На сопках Маньчжурии - Михаил Толкач
Шрифт:
Интервал:
Закладка:
Целую всех вас. Игорёк, слушайся дедулю и бабулю, вспоминай папку и меня.
Людка-верблюдка»Охватив голову руками, Фёдоров будто застыл. Согнулся над столом в шинели, грязных сапогах. «Людка-верблюдка» — шутливое прозвище в семье. А если не просто задело? Приписка рукой тестя:
«Сеня, она у нас везучая! Служи крепче. Пиши ей чаще. Даст Бог, обойдётся…».

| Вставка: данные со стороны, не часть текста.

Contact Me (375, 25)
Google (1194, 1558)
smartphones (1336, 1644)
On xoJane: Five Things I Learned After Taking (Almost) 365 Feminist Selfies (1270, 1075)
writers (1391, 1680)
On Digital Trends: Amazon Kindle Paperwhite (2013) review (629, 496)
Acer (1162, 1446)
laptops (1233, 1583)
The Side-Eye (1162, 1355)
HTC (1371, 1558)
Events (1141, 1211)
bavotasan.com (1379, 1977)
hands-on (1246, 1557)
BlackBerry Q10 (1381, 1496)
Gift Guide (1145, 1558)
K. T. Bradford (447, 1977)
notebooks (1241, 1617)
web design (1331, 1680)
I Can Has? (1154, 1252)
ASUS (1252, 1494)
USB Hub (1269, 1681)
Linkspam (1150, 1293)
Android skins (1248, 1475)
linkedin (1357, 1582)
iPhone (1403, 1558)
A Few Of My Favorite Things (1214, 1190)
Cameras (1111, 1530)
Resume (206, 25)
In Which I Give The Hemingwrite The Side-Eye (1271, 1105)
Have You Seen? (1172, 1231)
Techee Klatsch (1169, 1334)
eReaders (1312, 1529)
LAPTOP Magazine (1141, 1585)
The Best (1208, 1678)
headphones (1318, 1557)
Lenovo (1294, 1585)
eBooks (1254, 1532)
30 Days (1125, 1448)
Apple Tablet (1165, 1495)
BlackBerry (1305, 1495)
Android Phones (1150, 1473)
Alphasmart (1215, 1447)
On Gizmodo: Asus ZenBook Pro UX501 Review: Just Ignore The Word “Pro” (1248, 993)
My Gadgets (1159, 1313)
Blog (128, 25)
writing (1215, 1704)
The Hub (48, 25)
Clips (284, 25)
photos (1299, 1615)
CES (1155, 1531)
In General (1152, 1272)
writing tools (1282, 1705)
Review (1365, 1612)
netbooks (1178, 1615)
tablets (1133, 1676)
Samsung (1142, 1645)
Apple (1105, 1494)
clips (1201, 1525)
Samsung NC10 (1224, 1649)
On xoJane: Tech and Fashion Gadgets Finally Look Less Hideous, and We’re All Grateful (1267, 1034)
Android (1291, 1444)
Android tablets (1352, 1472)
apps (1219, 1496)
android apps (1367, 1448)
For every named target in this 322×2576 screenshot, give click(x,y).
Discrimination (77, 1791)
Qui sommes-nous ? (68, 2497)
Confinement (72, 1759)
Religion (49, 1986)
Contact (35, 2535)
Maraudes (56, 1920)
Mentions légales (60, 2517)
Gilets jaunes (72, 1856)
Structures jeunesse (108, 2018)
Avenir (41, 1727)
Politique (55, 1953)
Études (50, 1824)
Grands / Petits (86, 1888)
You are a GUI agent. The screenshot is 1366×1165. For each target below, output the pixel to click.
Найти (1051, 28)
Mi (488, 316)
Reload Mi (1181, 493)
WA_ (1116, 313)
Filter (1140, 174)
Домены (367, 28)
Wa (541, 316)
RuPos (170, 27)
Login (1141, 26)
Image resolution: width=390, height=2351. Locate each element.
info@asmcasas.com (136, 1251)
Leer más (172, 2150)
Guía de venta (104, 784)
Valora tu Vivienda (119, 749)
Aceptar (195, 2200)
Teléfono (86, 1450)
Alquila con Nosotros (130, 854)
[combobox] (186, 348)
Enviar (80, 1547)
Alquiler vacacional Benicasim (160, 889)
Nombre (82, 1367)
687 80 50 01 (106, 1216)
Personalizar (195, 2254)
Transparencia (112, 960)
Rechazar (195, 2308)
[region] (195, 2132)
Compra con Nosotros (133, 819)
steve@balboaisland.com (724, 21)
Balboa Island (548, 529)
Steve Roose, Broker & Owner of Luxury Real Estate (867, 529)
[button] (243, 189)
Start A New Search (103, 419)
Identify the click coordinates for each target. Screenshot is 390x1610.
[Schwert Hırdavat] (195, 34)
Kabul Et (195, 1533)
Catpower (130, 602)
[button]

— Чё, неладное? — Хозяйка тронула его за плечо.
— Людмилу ранило…
— Эх, мнеченьки! Сильно?
— Если правда в письме, не очень.
— Вытребуй Анику-воина домой — вся правда! Не кровяни сердце, Макарыч. Так и отпиши: ступай, мол, домой скоренько, баба!
Фёдоров был недоволен собою: «Здоровый мужик рассоплился!». Майор не так глянул! Голощёков не так поступил! Межевщик, хандру — в сторону! Придёт время, будешь мерить усадьбы, очерчивать границы угодий, копаться в огороде. Никто тебя не упрекнёт в промашке!
Семён Макарович заставил себя подняться и улыбнуться:
— Всё в норме, как два на два — восемь, Маргарита Павловна!
Вечером принялся за письмо Людмиле. Стук в окно: посыльный из штаба! А там — шифровка из Читы:
«По сведениям пограничников, в наш тыл прорвался агент сопредельной стороны».
К кому идёт непрошеный гость? С какой целью? В какую сторону направляется? В какую личину вырядится? Кто его хозяева? Есть ли сообщники? Кто они? Где у него застолблена «крыша»?..
Мелкие и крупные вопросы пока повисают в воздухе — это проигрыш чекистов. Но есть и плюсы: они имеют время для встречи лазутчика. Перекрыть наблюдением дороги и тропинки, взять под контроль предполагаемые квартиры, облюбованные заранее противником, не спускать глаз с подозреваемых, потенциальных помощников врага. Не утратить бы эти плюсы! Чужой агент знает, что его ищут, о себе заботится. Заметает следы, пытается затеряться в народе…
Фёдорову представлялось, что настрой людей такой, что агенту ни в какую не спрятаться! Люди схватят врага!
Оставшись с глазу на глаз с начальником стройки, пожилым инженером-полковником, Семён Макарович сообщил о полученной ориентировке. Наметили упреждающие меры: ужесточить пропускной режим в охраняемой зоне, прекратить увольнение офицеров и рядовых из расположения части.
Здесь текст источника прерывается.